Consigne. Dans l'extrait sur les catastrophes météorologiques en Asie, relevez, s'il vous plaît, tout ce que le changement climatique impacte profondément selon Celeste Saulo.

GENEVE: L'Asie a été "la région du monde la plus touchée par les catastrophes" liées à la météo en 2023, inondations et tempêtes ayant fait le plus de victimes et de pertes économiques, indique l'ONU mardi.

"Le changement climatique a exacerbé la fréquence et la gravité de tels événements, impactant profondément les sociétés, les économies et, plus important encore, les vies humaines et l'environnement dans lequel nous vivons", a déclaré Celeste Saulo, directrice de l'Organisation mondiale de la météorologie (OMM) dans un communiqué.

L'année 2023 a été la plus chaude jamais enregistrée dans le monde. Et en Asie l'impact des vagues de chaleur devient de plus en plus sévère, souligne l'OMM, ajoutant que la fonte des glaciers -notamment dans la chaîne de l'Himalaya- menace la sécurité hydrique de la région.

En outre, l'Asie se réchauffe plus rapidement que la moyenne mondiale, avec des températures l'année dernière de près de deux degrés Celsius supérieures à la moyenne de 1961 à 1990.

"Les conclusions du rapport donnent à réfléchir", a déclaré la cheffe de l'OMM.

Lignes fournies.

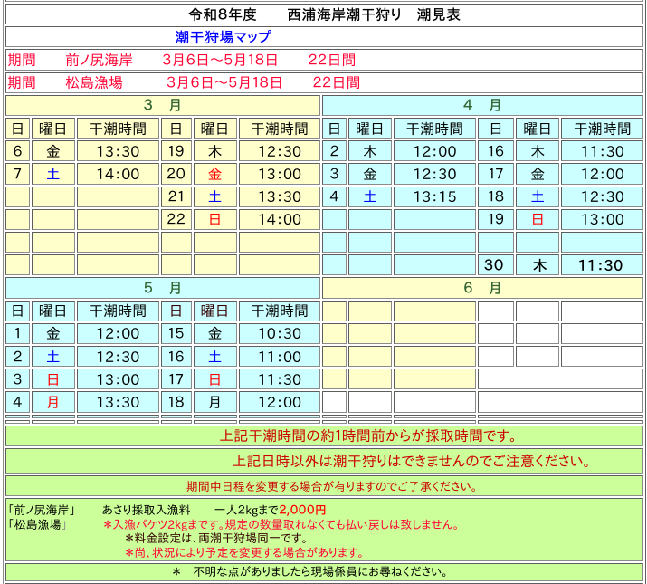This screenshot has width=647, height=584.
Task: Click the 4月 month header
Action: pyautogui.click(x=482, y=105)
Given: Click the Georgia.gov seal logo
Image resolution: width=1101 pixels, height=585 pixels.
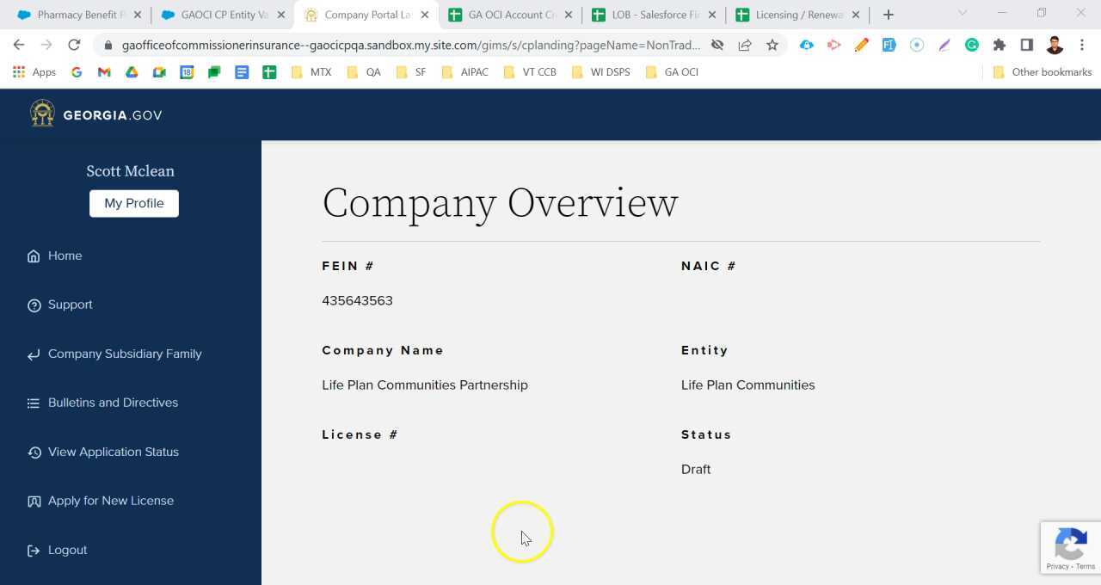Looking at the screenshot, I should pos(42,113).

==

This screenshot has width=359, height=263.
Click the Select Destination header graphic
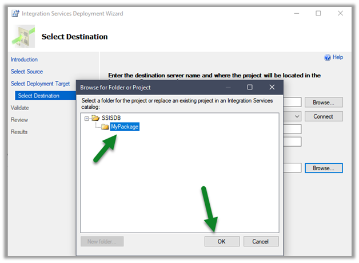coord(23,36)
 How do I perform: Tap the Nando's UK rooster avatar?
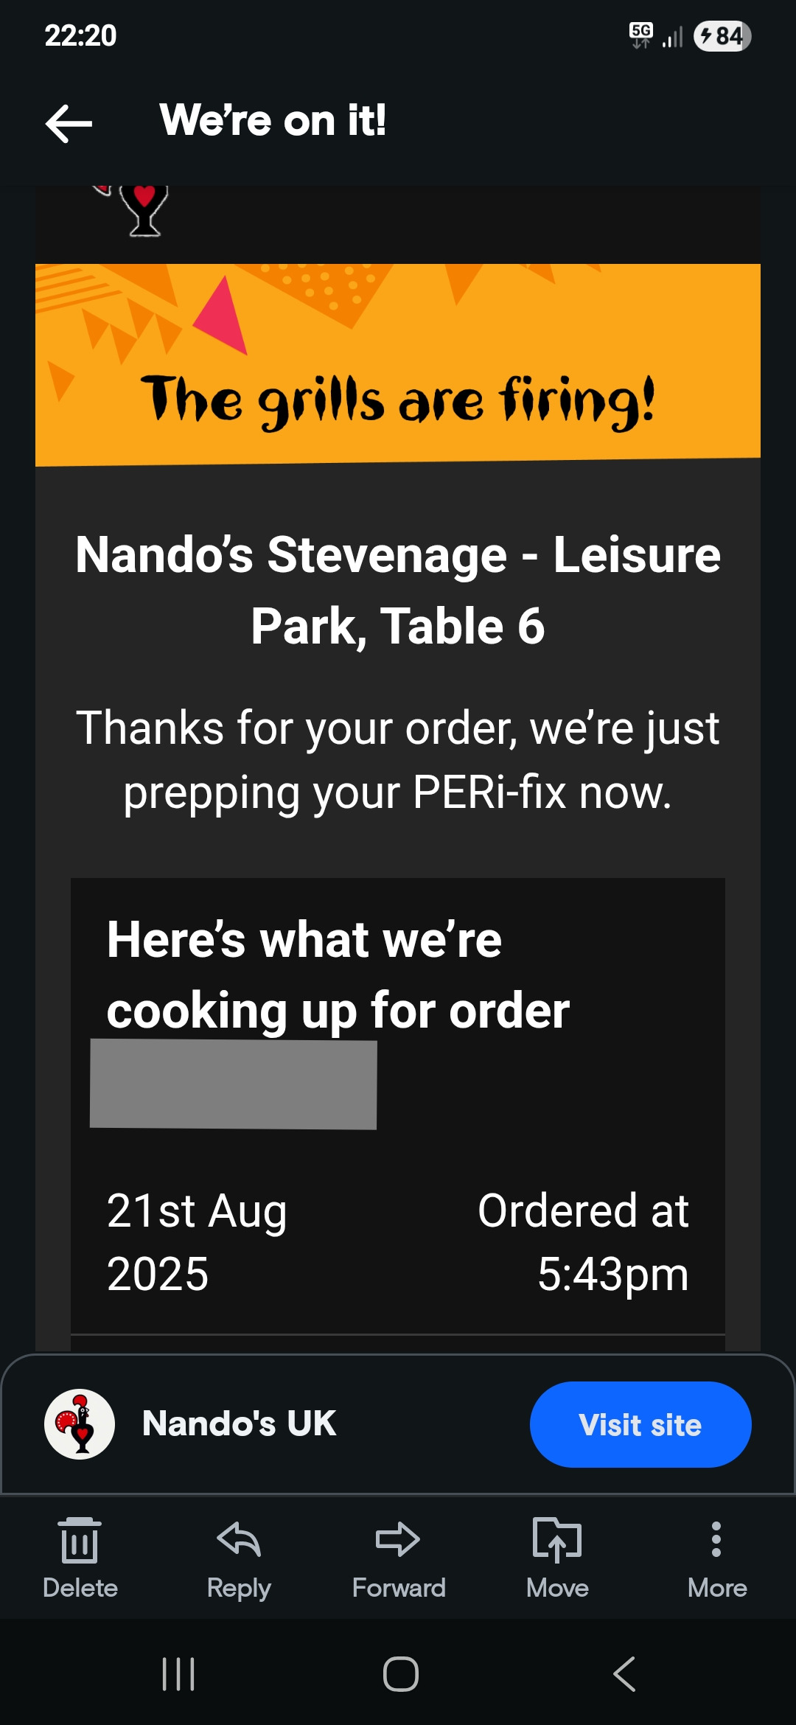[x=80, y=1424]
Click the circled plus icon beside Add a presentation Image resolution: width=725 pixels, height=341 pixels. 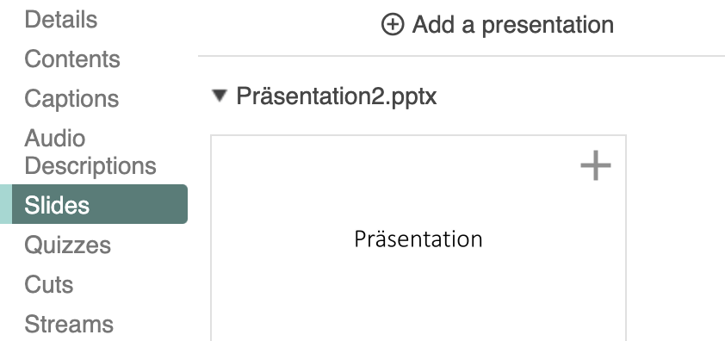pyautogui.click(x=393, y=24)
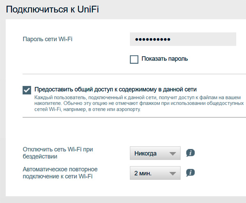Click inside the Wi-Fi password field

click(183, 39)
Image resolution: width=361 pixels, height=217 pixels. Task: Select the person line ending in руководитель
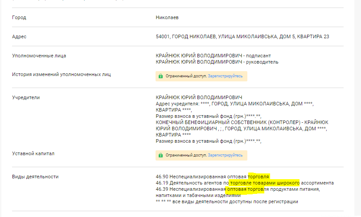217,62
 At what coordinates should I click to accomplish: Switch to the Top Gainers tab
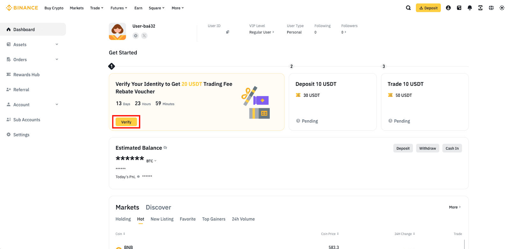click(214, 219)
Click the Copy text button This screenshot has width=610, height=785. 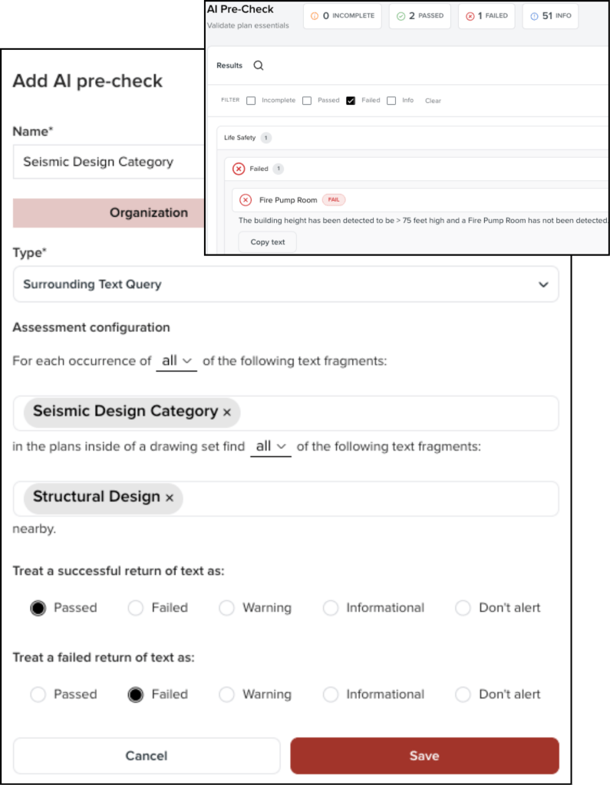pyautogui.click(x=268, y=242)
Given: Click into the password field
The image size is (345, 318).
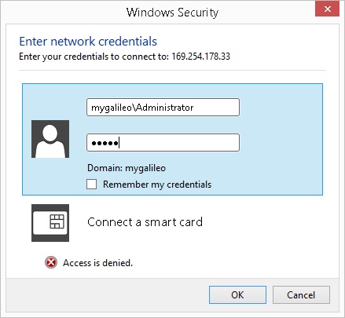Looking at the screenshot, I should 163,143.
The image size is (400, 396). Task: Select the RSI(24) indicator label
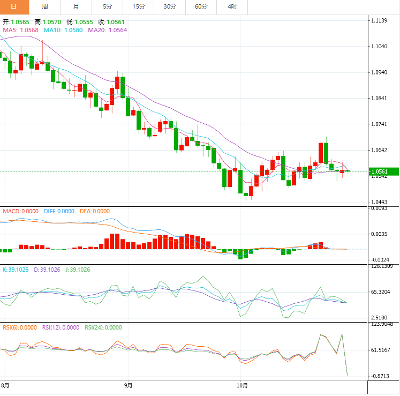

* * *

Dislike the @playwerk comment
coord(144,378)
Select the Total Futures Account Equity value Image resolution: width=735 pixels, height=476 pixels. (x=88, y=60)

Réponse.
- les sociétés
- les économies
- les vies humaines
- l'environnement dans lequel nous vivons